***** DATASET EXCERPTS *****

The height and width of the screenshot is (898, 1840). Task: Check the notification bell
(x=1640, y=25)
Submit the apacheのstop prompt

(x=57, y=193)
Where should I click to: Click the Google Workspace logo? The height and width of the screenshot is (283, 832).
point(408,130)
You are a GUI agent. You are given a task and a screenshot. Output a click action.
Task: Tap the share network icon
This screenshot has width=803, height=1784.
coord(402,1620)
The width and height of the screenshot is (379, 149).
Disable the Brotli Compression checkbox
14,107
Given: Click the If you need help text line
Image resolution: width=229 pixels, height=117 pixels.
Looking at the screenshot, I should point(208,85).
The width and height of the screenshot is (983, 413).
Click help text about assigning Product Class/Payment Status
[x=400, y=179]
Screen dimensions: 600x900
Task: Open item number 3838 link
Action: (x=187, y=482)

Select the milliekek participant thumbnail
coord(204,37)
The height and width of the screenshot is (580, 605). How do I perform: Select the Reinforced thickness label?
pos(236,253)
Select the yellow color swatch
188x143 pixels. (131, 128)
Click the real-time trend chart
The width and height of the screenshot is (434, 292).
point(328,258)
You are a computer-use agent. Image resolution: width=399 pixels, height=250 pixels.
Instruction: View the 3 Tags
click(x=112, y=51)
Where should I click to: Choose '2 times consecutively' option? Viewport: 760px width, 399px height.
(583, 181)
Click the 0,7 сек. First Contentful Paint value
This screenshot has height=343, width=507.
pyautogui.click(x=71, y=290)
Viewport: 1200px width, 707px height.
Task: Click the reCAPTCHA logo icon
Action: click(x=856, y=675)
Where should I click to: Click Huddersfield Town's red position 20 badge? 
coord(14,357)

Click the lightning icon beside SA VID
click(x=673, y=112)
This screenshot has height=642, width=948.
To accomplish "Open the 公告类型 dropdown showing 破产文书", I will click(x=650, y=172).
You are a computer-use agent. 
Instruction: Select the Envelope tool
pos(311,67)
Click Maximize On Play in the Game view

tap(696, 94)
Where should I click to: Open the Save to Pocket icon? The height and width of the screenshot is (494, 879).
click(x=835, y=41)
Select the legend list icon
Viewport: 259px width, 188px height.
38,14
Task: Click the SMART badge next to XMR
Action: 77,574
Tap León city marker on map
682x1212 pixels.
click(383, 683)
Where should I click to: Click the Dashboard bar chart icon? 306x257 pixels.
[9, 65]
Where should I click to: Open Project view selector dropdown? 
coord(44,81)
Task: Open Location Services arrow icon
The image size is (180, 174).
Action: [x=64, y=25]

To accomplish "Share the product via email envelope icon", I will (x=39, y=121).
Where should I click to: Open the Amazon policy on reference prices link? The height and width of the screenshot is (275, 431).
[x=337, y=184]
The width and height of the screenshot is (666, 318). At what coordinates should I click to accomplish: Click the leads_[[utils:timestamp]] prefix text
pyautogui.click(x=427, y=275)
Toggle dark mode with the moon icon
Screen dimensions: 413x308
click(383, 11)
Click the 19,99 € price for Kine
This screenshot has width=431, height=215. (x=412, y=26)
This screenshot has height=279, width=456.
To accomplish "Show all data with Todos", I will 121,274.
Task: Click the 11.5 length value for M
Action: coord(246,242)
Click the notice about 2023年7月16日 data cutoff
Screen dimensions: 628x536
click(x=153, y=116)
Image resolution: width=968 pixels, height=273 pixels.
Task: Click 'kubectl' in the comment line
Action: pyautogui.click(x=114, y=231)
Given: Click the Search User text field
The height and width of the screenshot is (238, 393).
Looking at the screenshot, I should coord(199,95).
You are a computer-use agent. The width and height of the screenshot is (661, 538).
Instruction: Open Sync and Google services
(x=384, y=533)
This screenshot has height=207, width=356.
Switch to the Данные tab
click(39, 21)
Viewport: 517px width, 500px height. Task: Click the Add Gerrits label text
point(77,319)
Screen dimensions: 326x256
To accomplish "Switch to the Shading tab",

*****

» **WORK REQUIRED**
Where the string "agent" appears in a line of the entries, that line counts; state the total number of such lines and nothing else.

» **SOLUTION BELOW**
4